How Models Learn: Cost Functions & Gradient Descent
Under the hood, training is just walking downhill on an error landscape to find the best settings.
What you will learn
- Explain what a cost (loss) function measures
- Describe gradient descent in plain words
- See the learning rate change how fast it learns
What does “fit” actually do?
Every time you call .fit(), the model is searching for the best settings — for a straight line, the best slope and intercept. But what does “best” mean, and how does it find them? Two ideas answer that: a cost function and gradient descent.
The cost function: a score for how wrong you are
A cost function (also called a loss function) is a single number that measures how wrong the model’s current predictions are. Big number = very wrong; small number = close. Training means changing the settings to make this number as small as possible.
A common cost for regression is the mean squared error: for each row, take the gap between the prediction and the truth, square it, then average. Let us compute it for a line that is a bit off.
# True values vs a model's predictions
y_true = [10, 20, 30]
y_pred = [12, 18, 33] # each guess is a little off
errors = [(t - p) for t, p in zip(y_true, y_pred)]
squared = [e**2 for e in errors]
cost = sum(squared) / len(squared)
print('Errors: ', errors)
print('Squared:', squared)
print('Cost (mean squared error):', round(cost, 2))Note: Output: Errors: [-2, 2, -3] Squared: [4, 4, 9] Cost (mean squared error): 5.67 The cost is 5.67. If we nudge the line so its predictions move closer to the truth, every squared error shrinks and the cost drops. Training’s whole job is to push this number down.
Gradient descent: walking downhill
Imagine the cost as a valley. Every possible setting of the model is a spot on the hillside, and its height is the cost. The lowest point in the valley is the best model. Gradient descent is how the model walks down to it.
- Start somewhere on the hill (a random guess for the settings).
- Look at the slope under your feet — which way is downhill (the gradient).
- Take a small step in that downhill direction.

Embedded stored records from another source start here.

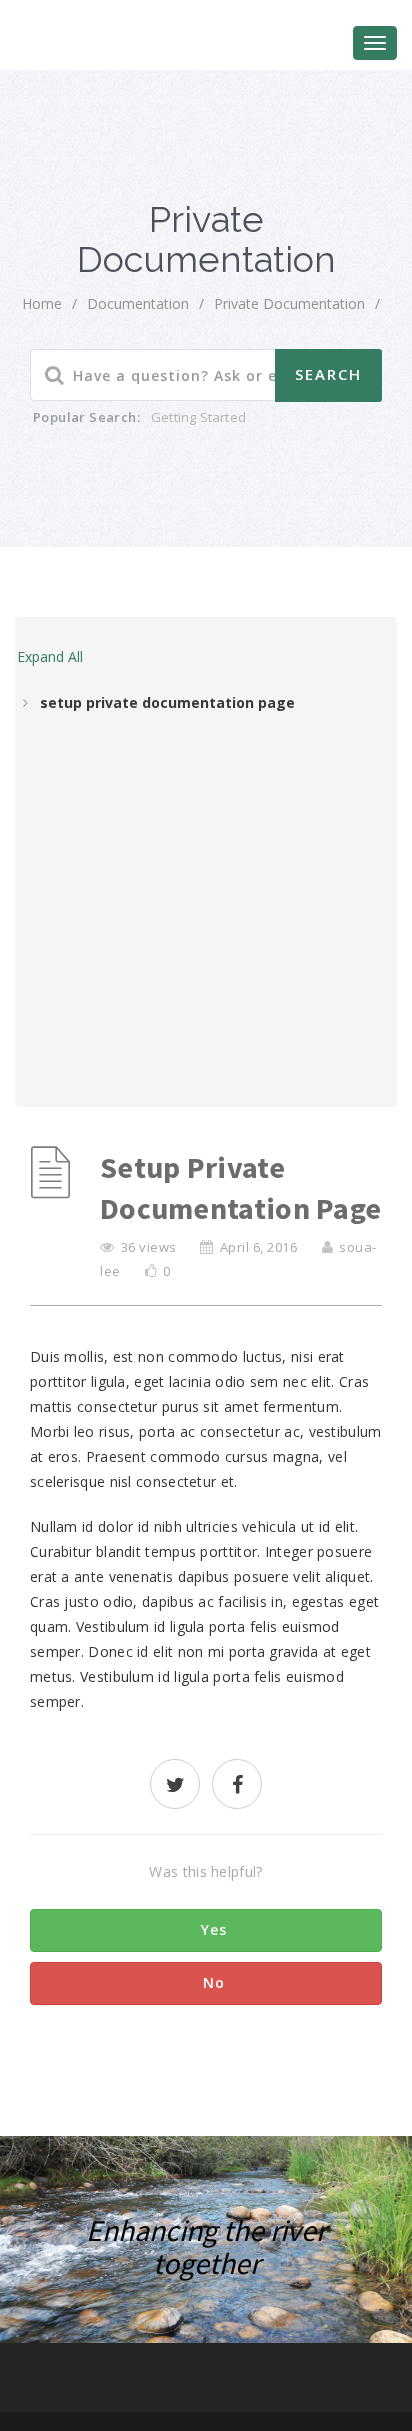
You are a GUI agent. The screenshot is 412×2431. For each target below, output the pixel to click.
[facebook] (237, 1786)
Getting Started (198, 417)
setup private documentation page (167, 702)
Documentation (138, 303)
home (42, 303)
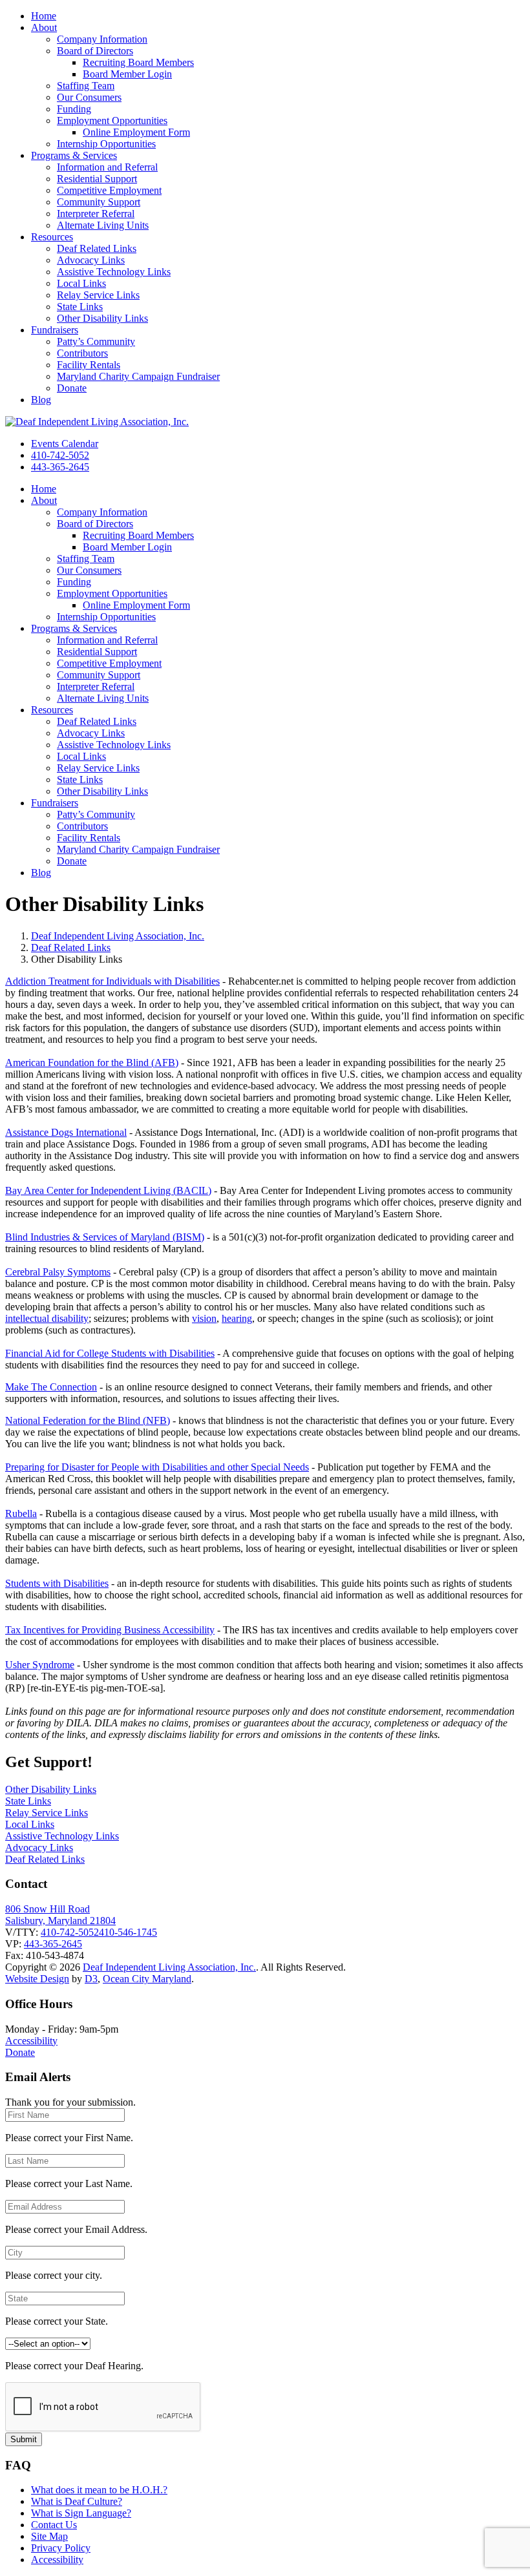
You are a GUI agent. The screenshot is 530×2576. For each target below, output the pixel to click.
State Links (80, 306)
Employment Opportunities (112, 120)
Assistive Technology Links (114, 271)
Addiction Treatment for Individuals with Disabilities (112, 981)
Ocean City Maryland (147, 1978)
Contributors (82, 353)
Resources (52, 236)
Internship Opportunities (106, 143)
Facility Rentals (88, 364)
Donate (72, 387)
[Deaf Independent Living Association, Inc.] (97, 421)
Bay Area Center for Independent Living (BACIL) (108, 1190)
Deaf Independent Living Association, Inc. (117, 935)
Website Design (37, 1978)
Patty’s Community (96, 341)
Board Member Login (127, 73)
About (44, 27)
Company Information (102, 39)
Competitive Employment (109, 190)
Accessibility (31, 2040)
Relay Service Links (98, 294)
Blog (41, 399)
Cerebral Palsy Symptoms (58, 1271)
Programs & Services (74, 155)
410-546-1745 (128, 1932)
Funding (74, 108)
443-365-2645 (60, 466)
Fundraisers (54, 329)
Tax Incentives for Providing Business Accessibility (110, 1629)
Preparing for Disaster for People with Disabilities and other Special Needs (157, 1466)
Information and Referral (107, 167)
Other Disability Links (102, 318)
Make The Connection (51, 1386)
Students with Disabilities (57, 1583)
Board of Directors (95, 50)
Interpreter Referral (95, 213)
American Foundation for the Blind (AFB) (91, 1062)
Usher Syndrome (39, 1664)
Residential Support (97, 178)
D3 (91, 1978)
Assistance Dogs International (66, 1132)
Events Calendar (64, 443)
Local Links (81, 283)
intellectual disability (47, 1318)
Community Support (98, 201)
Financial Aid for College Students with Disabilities (110, 1353)
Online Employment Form (136, 132)
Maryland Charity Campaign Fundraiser (138, 376)
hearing (237, 1318)
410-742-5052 (60, 455)
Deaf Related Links (96, 248)
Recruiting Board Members (138, 62)
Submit (23, 2439)
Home (43, 15)
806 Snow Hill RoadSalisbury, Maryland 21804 (60, 1914)
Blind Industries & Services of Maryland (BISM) (104, 1236)
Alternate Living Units (103, 225)
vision (204, 1318)
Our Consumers (89, 97)
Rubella (21, 1513)
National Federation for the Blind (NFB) (87, 1420)
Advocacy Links (91, 260)
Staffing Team (85, 85)
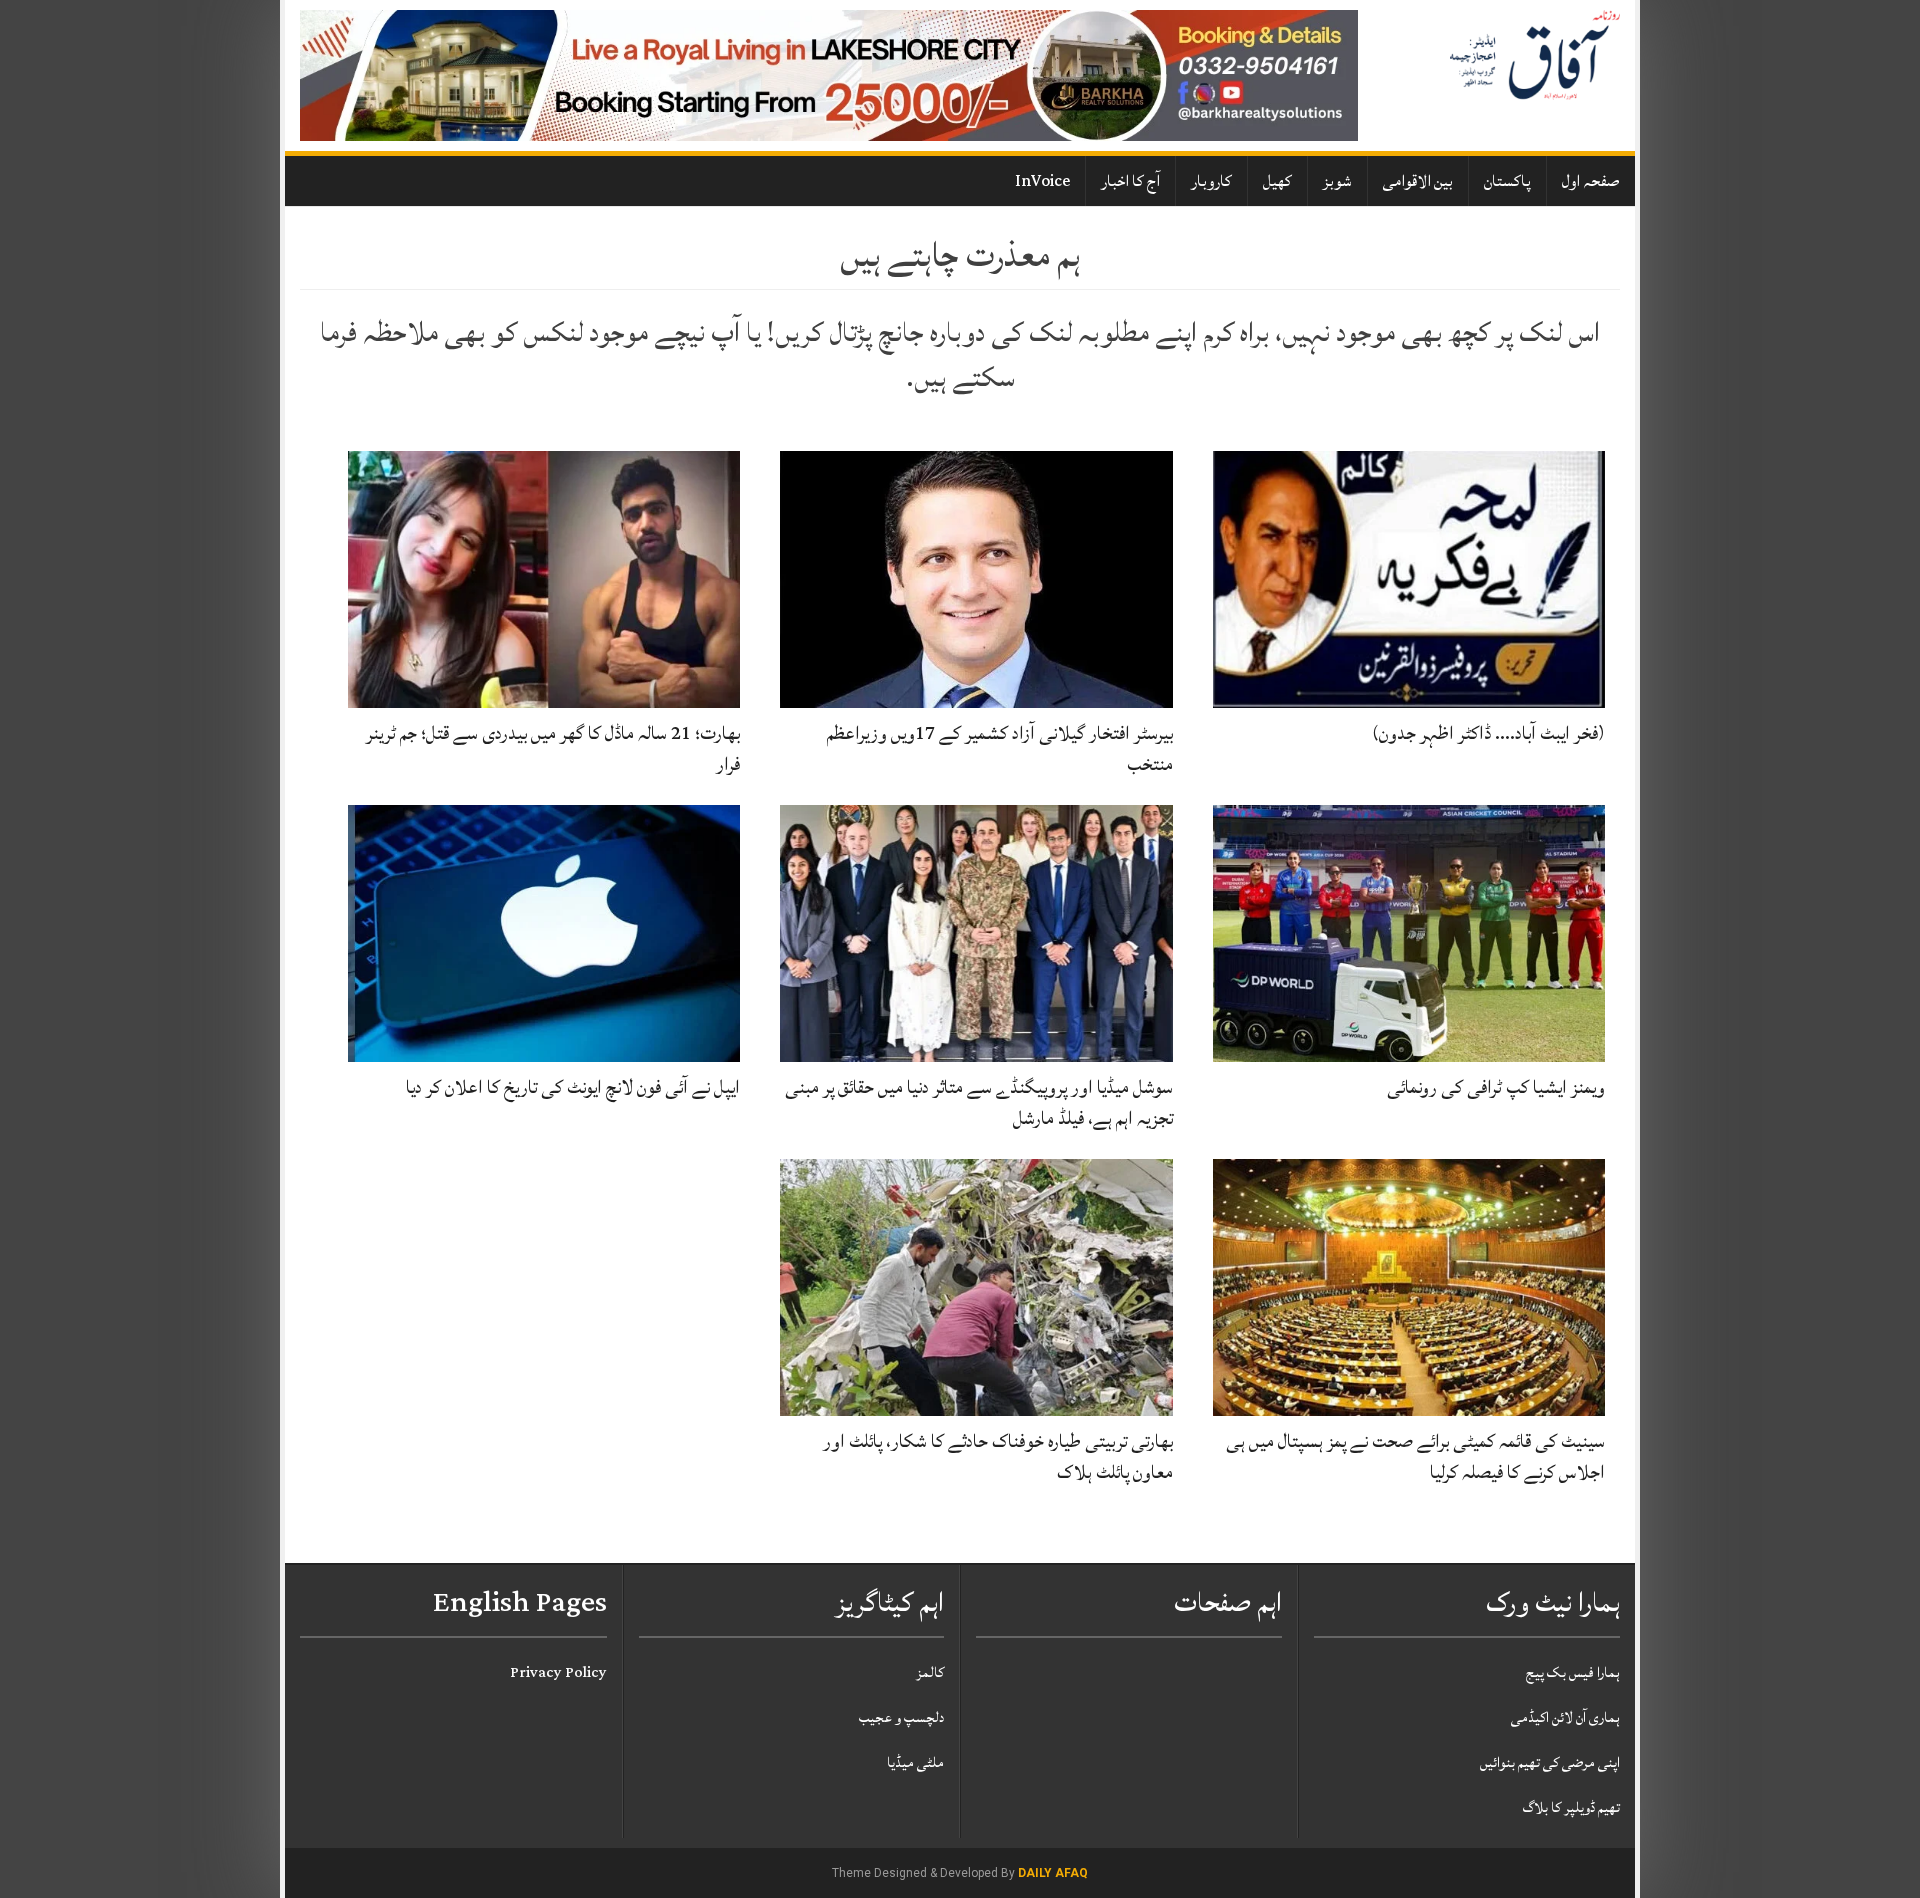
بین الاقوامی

- Repeat: each step lowers the cost a little.
- Stop when the ground is flat — you have reached the bottom (the best settings).
You are literally rolling a ball into the lowest point of the error valley. Each step makes the predictions a bit better.
The learning rate: how big each step is
The learning rate is the size of each downhill step. It matters a lot:
| Learning rate | What happens | Result |
|---|---|---|
| Too small | Tiny steps | Learns correctly but very slowly |
| Just right | Sensible steps | Reaches the bottom efficiently |
| Too big | Giant leaps that overshoot | Bounces around, may never settle |
Here is a stripped-down gradient descent guessing a single number (the true value is 10). Watch the guess march toward 10, step by step.
target = 10.0
guess = 0.0
learning_rate = 0.3
for step in range(5):
error = guess - target # how far off we are
guess = guess - learning_rate * error # step downhill
print('Step', step + 1, '-> guess', round(guess, 2))Note: Output: Step 1 -> guess 3.0 Step 2 -> guess 5.1 Step 3 -> guess 6.57 Step 4 -> guess 7.6 Step 5 -> guess 8.32 Each step moves the guess closer to 10 — fast at first (big error, big step) and slowing as it nears the target. That slowing-down near the bottom is gradient descent in action.
Watch out: A learning rate that is too high makes the guess overshoot and bounce further away each step instead of settling. If training “explodes” into huge numbers, lowering the learning rate is the first fix to try.
Tip: You will not usually code gradient descent yourself — scikit-learn does it inside .fit(). But knowing it is just “downhill steps on a cost function” demystifies training, neural networks, and the learning_rate you met in boosting.
Q. What is gradient descent doing during training?
✍️ Practice
- Change
learning_rateto 1.5 in the loop and watch the guess overshoot and bounce. - Change it to 0.05 and note how many more steps it would need to reach the target.
🏠 Homework
- In your own words, explain the “ball rolling into a valley” picture of gradient descent and what the cost function and learning rate each represent.